Can Cytolytic Vaginitis and Aerobic Vaginitis Coexist?
Yes, cytolytic vaginosis (CV) and aerobic vaginitis (AV) can occur simultaneously in the same patient, as mixed vaginal infections involving multiple pathogenic entities are well-documented in clinical practice.
Evidence for Concurrent Infections
Mixed vaginitis is defined as the simultaneous presence of at least two types of vaginitis, and research demonstrates that AV commonly presents as a mixed infection 1, 2. Specifically:
AV mixed infections occur in 58% of AV cases, with the most common combinations being AV with bacterial vaginosis (45%), vulvovaginal candidiasis (30%), and trichomoniasis (25%) 1.
Mixed vaginitis generally involves the formation of mixed biofilms through polymicrobial interactions, which provides a mechanistic basis for understanding how different vaginal conditions can coexist 2.
While the specific combination of CV and AV together is not explicitly detailed in the available literature, the evidence clearly establishes that both CV and AV can coexist with other vaginal conditions 1, 3, 4.
Diagnostic Considerations
The challenge with identifying concurrent CV and AV lies in their overlapping yet distinct characteristics:
Cytolytic Vaginosis Features
- Vaginal pH ≤ 4.5 (acidic environment) 3, 5
- Abundant lactobacilli on Gram staining 3, 5
- Cytolysis of vaginal epithelial cells with false clue cells and naked nuclei 3, 5
- Absence or deficiency of leukocytes 3
- Symptoms include discharge, itching, dyspareunia, and dysuria 3, 5
Aerobic Vaginitis Features
- Vaginal pH usually > 4.5 (often more pronounced elevation than in bacterial vaginosis) 6, 7
- Diminished or absent lactobacilli 6, 7
- Presence of inflammation with leukocytes and toxic leukocytes 6, 8
- Immature or parabasal epithelial cells 6, 7
- Yellow to green, thick mucoid discharge 6
- Vaginal erythema, edema, possible erosions 6, 7
Clinical Implications
The opposing pH characteristics (CV with pH ≤ 4.5 versus AV with pH > 4.5) make true simultaneous presentation theoretically challenging, but the vaginal environment is complex and regional variations within the vagina could theoretically allow both conditions to coexist in different microenvironments 6, 3.
Important Caveats
Mixed infections present with atypical symptoms and signs, making diagnosis more difficult 1.
When diagnosing any vaginal infection, clinicians should actively consider whether mixed infections are present, particularly when treatment failures occur 1, 2.
Extracellular traps have been identified in both infectious and noninfectious vaginal inflammatory processes, including CV, suggesting immune activation can occur across different vaginal conditions 4.
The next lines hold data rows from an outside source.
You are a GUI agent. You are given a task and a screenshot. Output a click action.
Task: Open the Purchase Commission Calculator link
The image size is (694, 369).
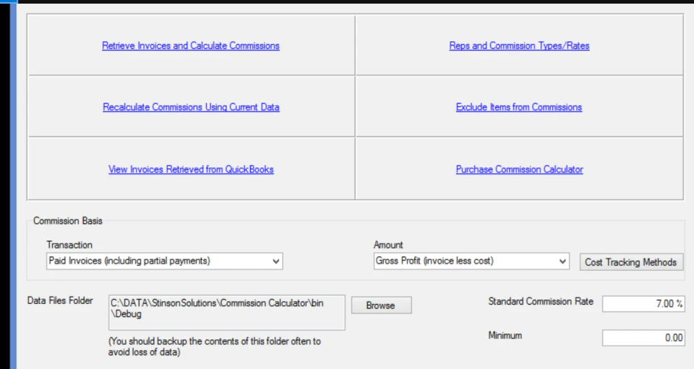click(519, 169)
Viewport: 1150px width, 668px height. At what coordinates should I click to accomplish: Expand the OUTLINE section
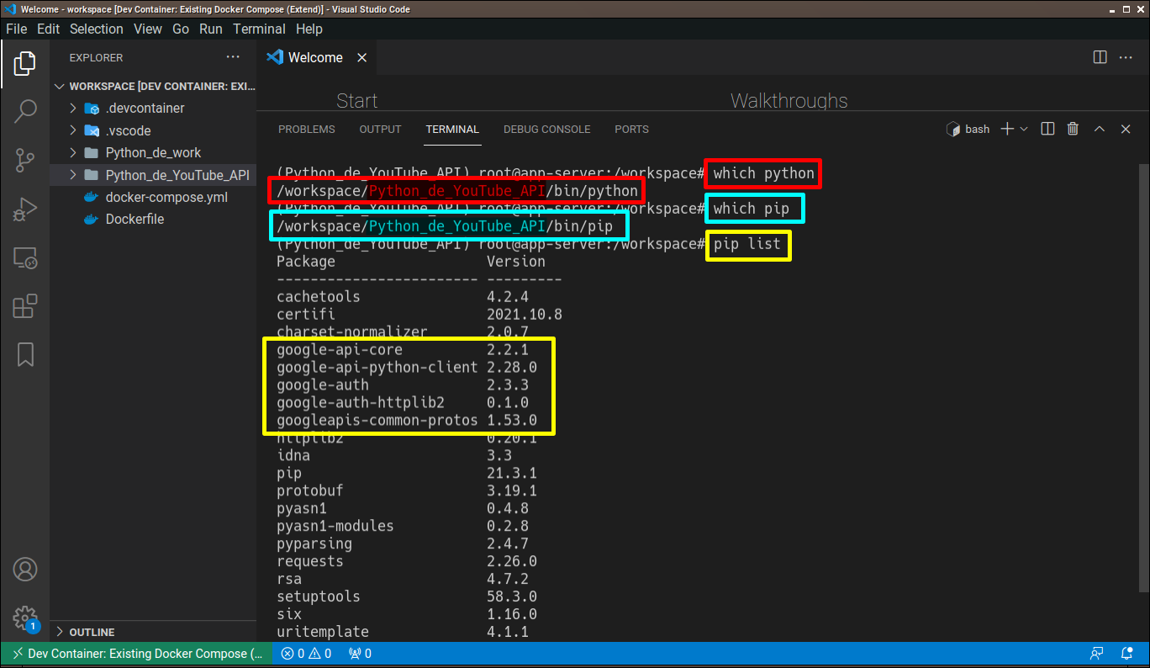(x=59, y=631)
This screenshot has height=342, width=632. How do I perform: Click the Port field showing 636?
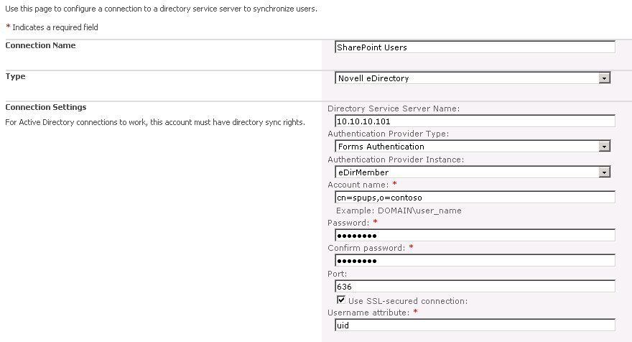pyautogui.click(x=475, y=287)
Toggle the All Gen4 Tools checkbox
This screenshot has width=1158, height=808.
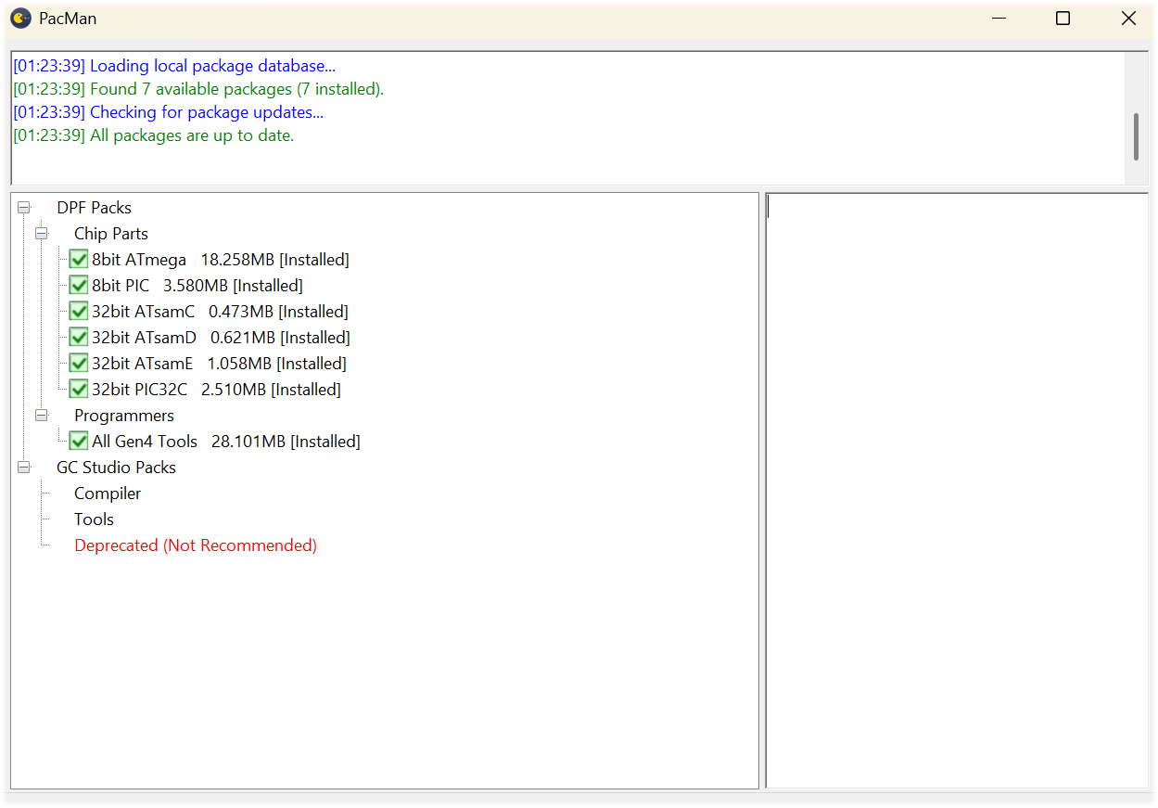tap(79, 442)
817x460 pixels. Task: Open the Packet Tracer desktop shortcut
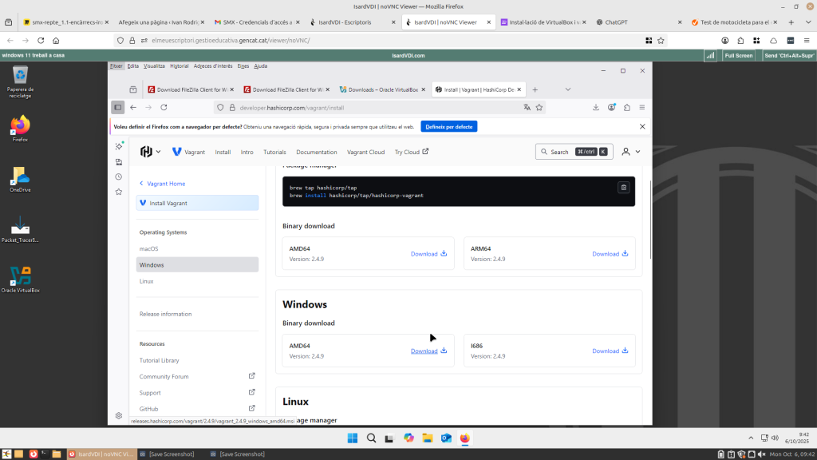pos(20,228)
The recurrence rate for CV is notably high at 61.5%, which may reflect unrecognized mixed infections 5.
Diagnostic Approach
When evaluating for potential concurrent CV and AV:
Perform wet mount microscopy using phase contrast to assess lactobacillary grade, inflammation, toxic leukocytes, microflora characteristics, and epithelial cell maturity 6, 8.
Measure vaginal pH as a critical distinguishing feature, though recognize that mixed infections may show intermediate values 3, 5.
Assess for cytolysis (fragmented epithelial cells, false clue cells, naked nuclei) which has 80% sensitivity and 99% specificity for CV 3.
Evaluate inflammatory markers including leukocyte presence and characteristics, which are absent in CV but prominent in AV 6, 3.
Consider nucleic acid-based testing when available, though microscopy remains irreplaceable for detailed morphological assessment 6, 8.
The key clinical message is that vaginal infections should not be assumed to be singular entities, and comprehensive microscopic evaluation is essential to identify all coexisting conditions to guide appropriate, targeted therapy 1, 2, 9.